• _How to complete this task_: An exact reproduction of the records is required. Images must be left out.

• _Data for review_:
##########

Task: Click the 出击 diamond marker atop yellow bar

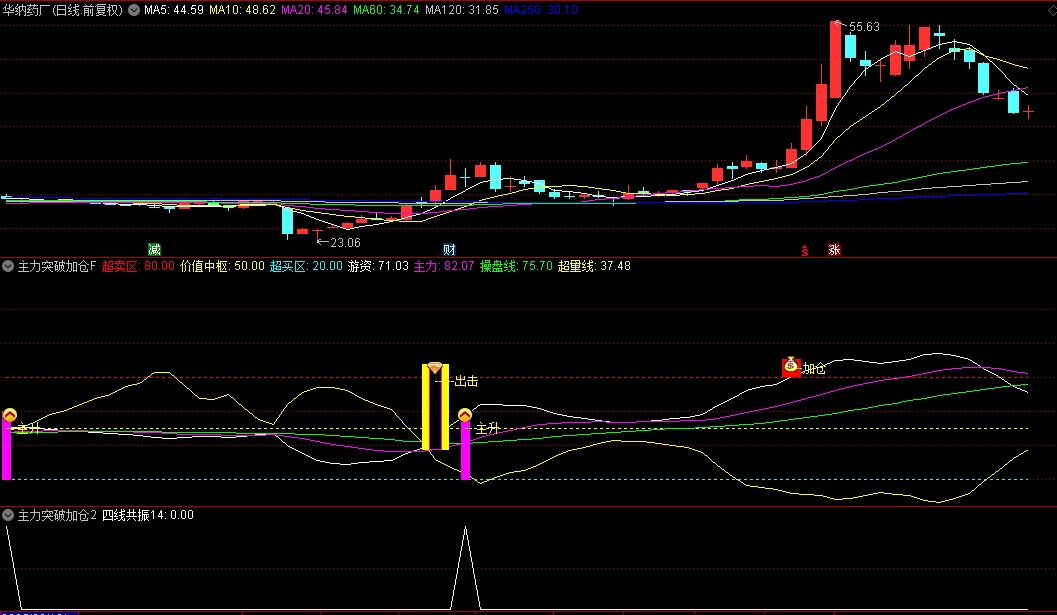Action: coord(434,369)

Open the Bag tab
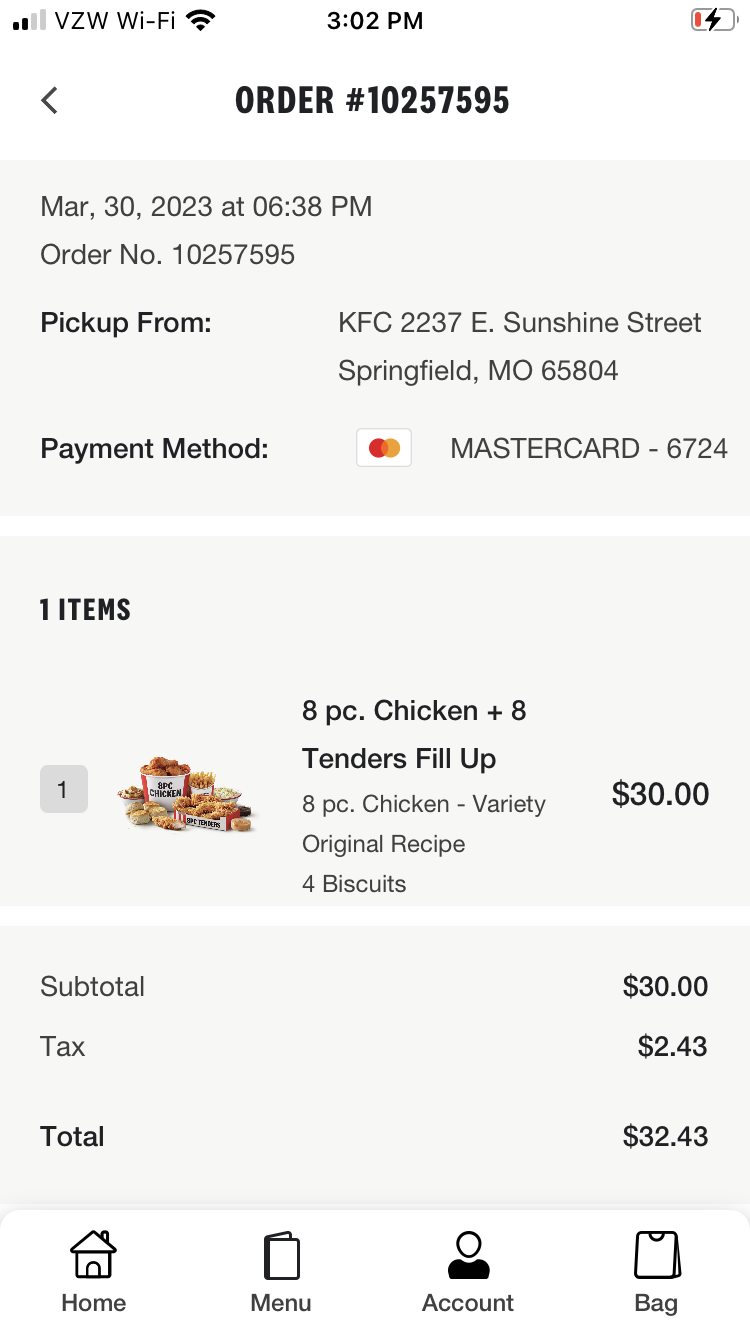pyautogui.click(x=656, y=1272)
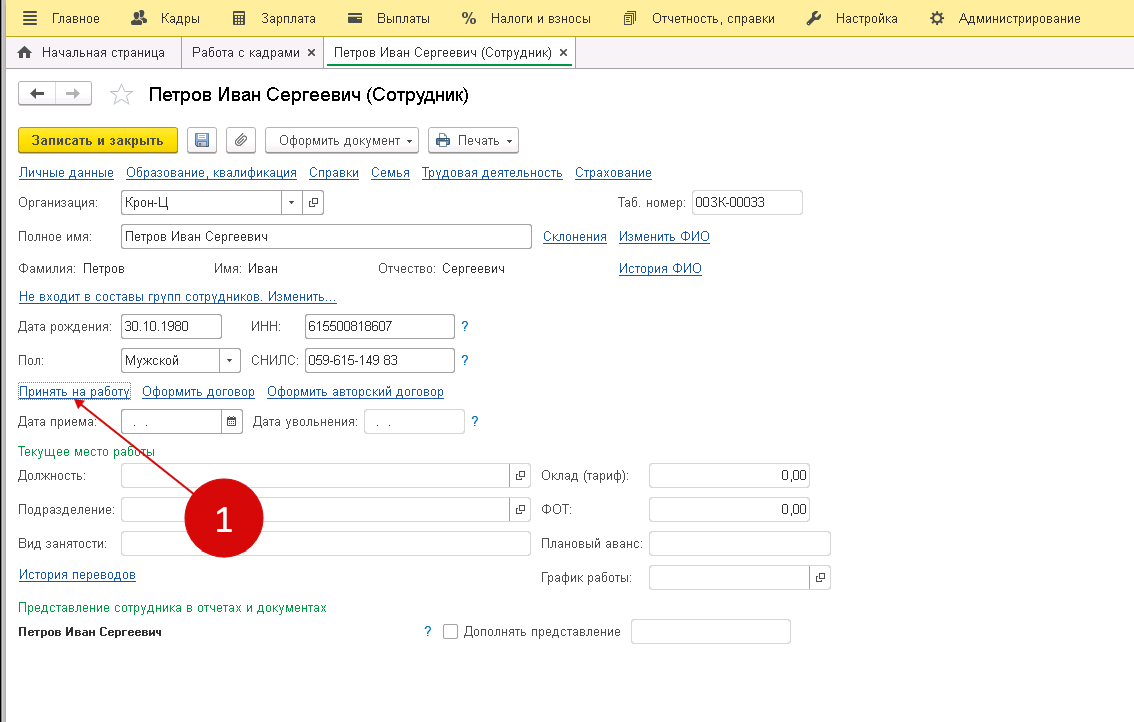Add the employee to favorites with star
This screenshot has height=722, width=1134.
pos(121,95)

##########

• _Written response_:
Task: Click the 出击 diamond marker atop yellow bar

Action: coord(434,369)

Open the Bag tab
pyautogui.click(x=656, y=1272)
Add the employee to favorites with star
This screenshot has height=722, width=1134.
pos(121,95)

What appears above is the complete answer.